Episode précédent : La Fille de mes rêves… ou Devenir une grande personne…
Le Mariage de Maria Braun sort sur les écrans, mais je suis loin de (pouvoir) le savoir. Ce sera bientôt l’année de Stalker mais j’ai une tente d’indien, un bac à sable dans le jardin - j’ignore encore la chance que c’est d’avoir un jardin -, et des voisines avec qui je m’amuse bien, et, parfois : je suis emmené au cinéma.
Voir de grandes personnes, d’un autre genre, un peu foufou, qui amuse. C’est rigolo. Je ris. J’adore. Ce n’est ni dangereux, ni attirant. Je vais de C’est pas moi c’est lui en Coup du parapluie, et le nom de Valérie Mairesse s’inscrit dans ma tête, ce qui m'offrira plus tard de troublantes retrouvailles avec Le Sacrifice... Bref, c’est vraiment Pierre Richard que j’ai préféré alors, et je crois, tout bêtement, parce que le contemporain, c’était lui. Il restait Louis de Funès, aussi, et ça sentait la fin.
Mais ce n’est pas ce qui m’étreint : Romy Schneider, Alain Delon, et surtout des films américains avec Cary Grant, Grace Kelly, Ava Garner ou Clark Gable ; eux, ils ne me lâchent pas, même si je ne fais parfois que les apercevoir de loin, la nuit. J’écoute parler des sorties de La Mort en direct (le titre me fascine et me terrifie à la fois) ou de La Banquière et je pense confusément que tous ces gens-là, au cinéma, sont dans des films de grandes personnes. Comme si ce que je voyais à la télé, c’était la part émergée de l’iceberg. Je rêve du jour où je verrai ces films-là. Il y a ce film aussi qui s’appelle Elephant Man et dont j’aperçois des images sans être sûr de ce que je vois …
Et finalement, c’est assez simple, cette première croyance d’enfant, ce tout petit renversement des mots, qui me fera marcher sur la tête longtemps : croire que les grandes personnes, ce sont des personnes GRANDES ! Alors, forcément, avoir tellement hâte de rejoindre cet endroit-là.
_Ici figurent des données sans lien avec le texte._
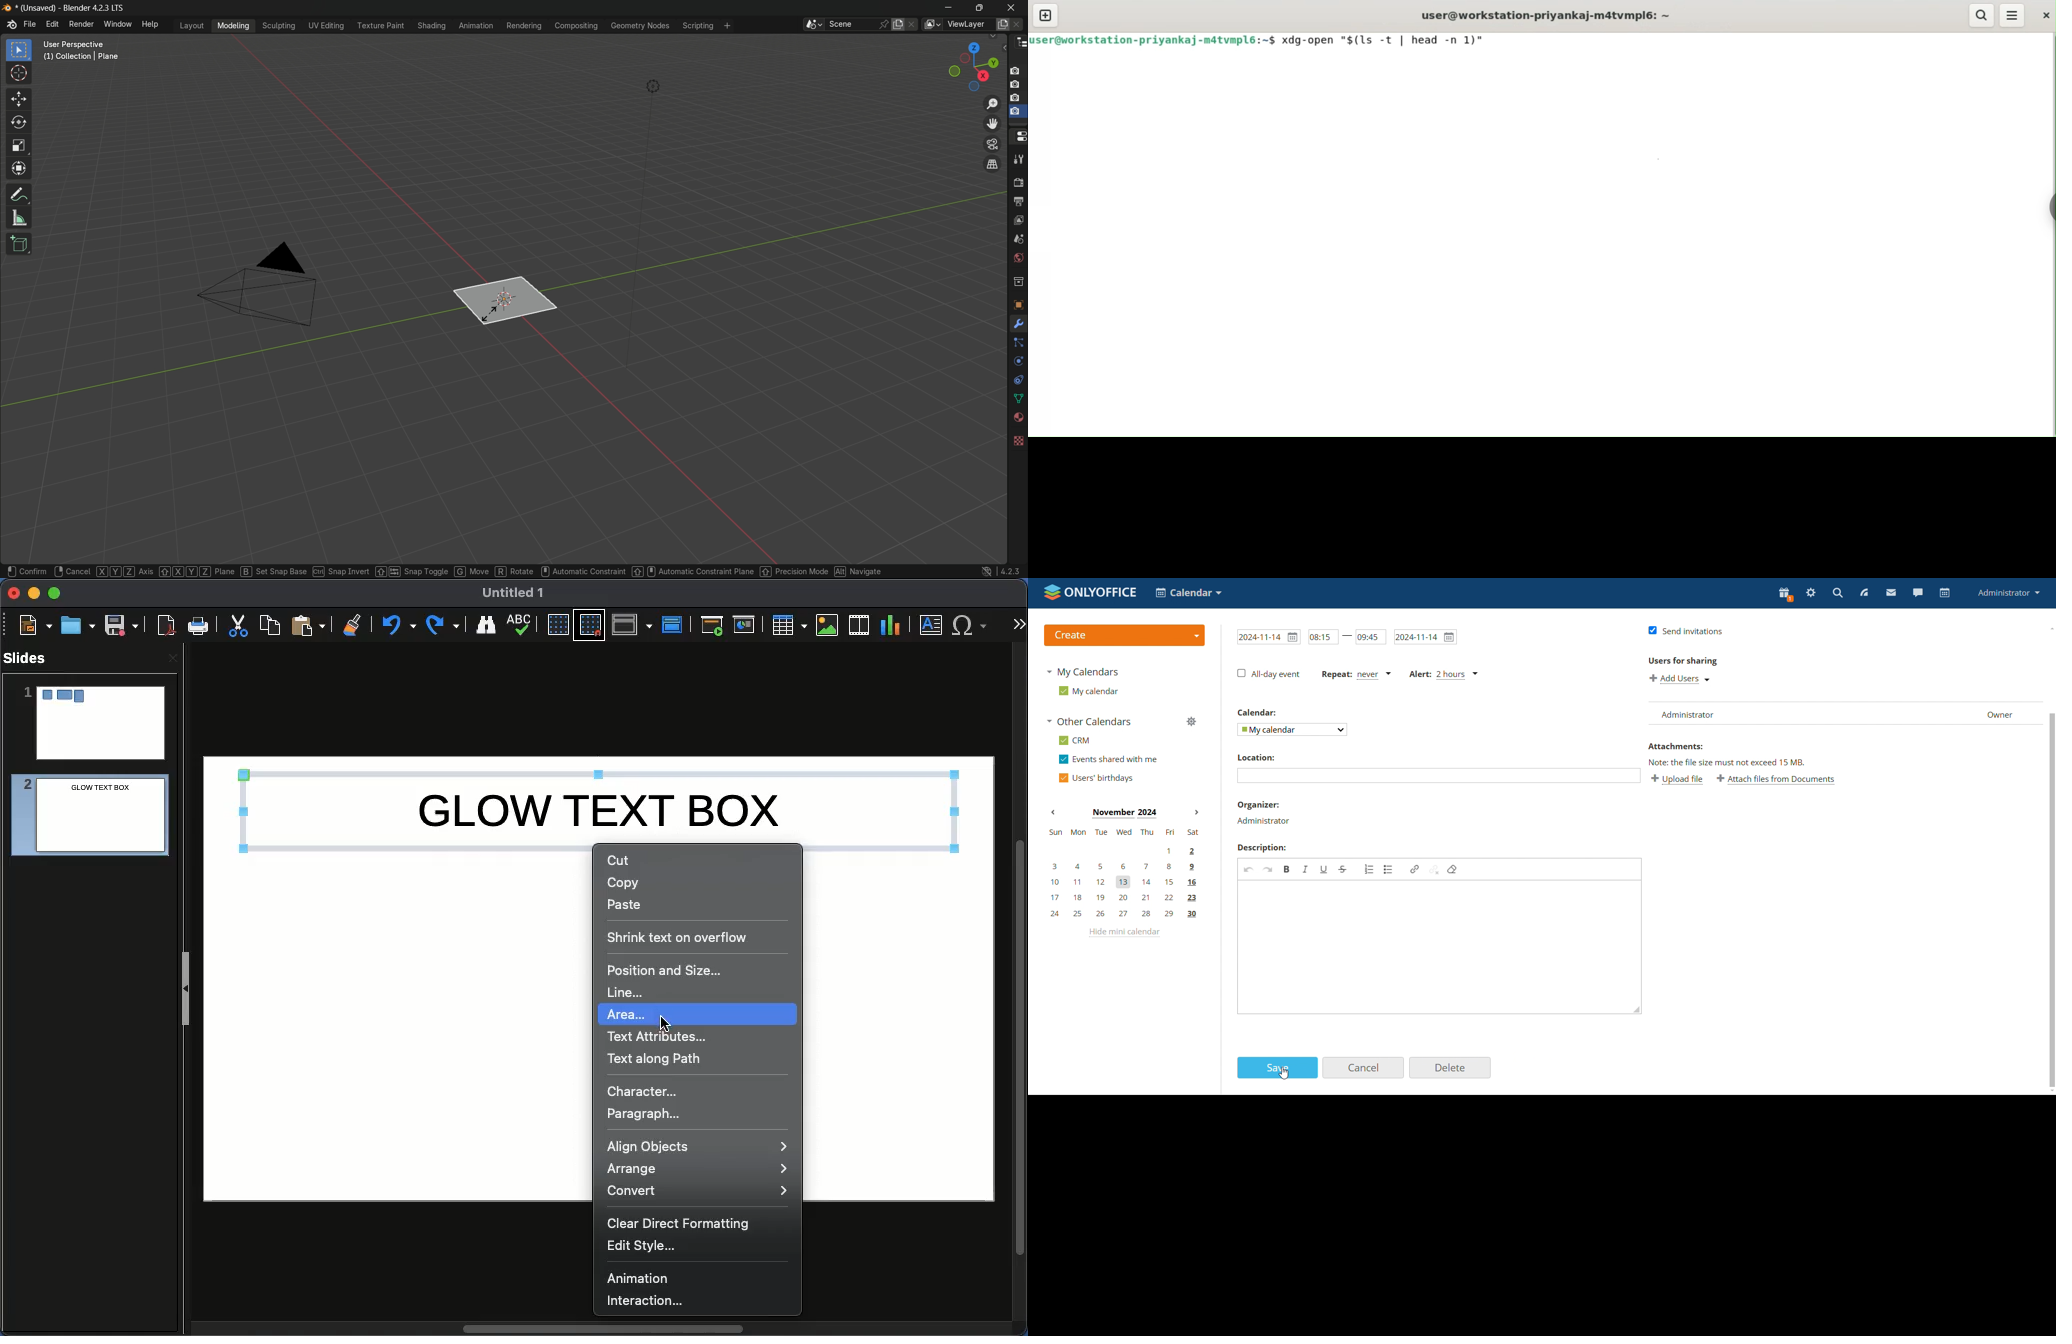  Describe the element at coordinates (933, 24) in the screenshot. I see `browse views` at that location.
Qui ressemble certainement à ce que j’en vois, bigger than life, je ne me doute de rien, puisque j’ai un jardin, que tout le monde autour a plutôt l’air de s’en sortir… Puisque papa et maman ressemblent tout à fait à ces gens sur l’écran… Et elle aussi… Mademoiselle…
Plus tard, quand des mamans disent « mon grand », c’est émouvant, là, ce petit mensonge, alors qu’elles savent... Et seulement là.
Heureusement, avant la chute : il y a Pif et Mickey, à croire que je n’avais déjà pas peur de me contredire. Trop sans doute, puisque c’est ainsi que je perdis ma bonne vue, à lire la nuit, ne dormant pas tôt déjà, avec ma lampe de poche, comme si mon lendemain dépendait de la suite des aventures d’Hercule et de Donald.
J’étais encore bien loin de la littérature. Mais j’éclatais de rire et papa et maman, ou maman et papa, débarquaient dans la chambre, s’écriant comment c’était possible que je n’ai pas encore compris que je m’arrachais les yeux.
Et la lampe de poche, dans le petit tiroir de la table de nuit, attendant là en cas de coupure d’électricité, disparaissait pour quelques jours.
Et il fallait lire à la lune…Ou fermer les yeux… Et revoir… Cary Grant, Ava Garner, Grace Kelly, Clark Gable… et… et mademoiselle… ?…
J’ai pas sommeil. Déjà. Pas la nuit… Je me souvenais très bien de l’annonce de la mort de la mère de mon grand-père maternel. La première fois que quelque chose comme ça était arrivé, comme c’était triste de ne plus la voir. Les grandes personnes s'en vont. Et ça a à voir avec leur secret. Après, c'était Claude François, ce type qui chantait et dansait des trucs joyeux à la télé et c’était presque plus étrange encore, ça avait quelque chose d’incroyable. Et puis là, maintenant, c'était au tour Alfred Hitchcock. Quelqu'un en noir et blanc. Je croyais qu'il était déjà parti. Il avait l'air d'avoir un secret très grand, même si je ne le trouvais ni attirant, ni fascinant. Mais des histoires qu'il racontait, et des films où il y avait son nom, si.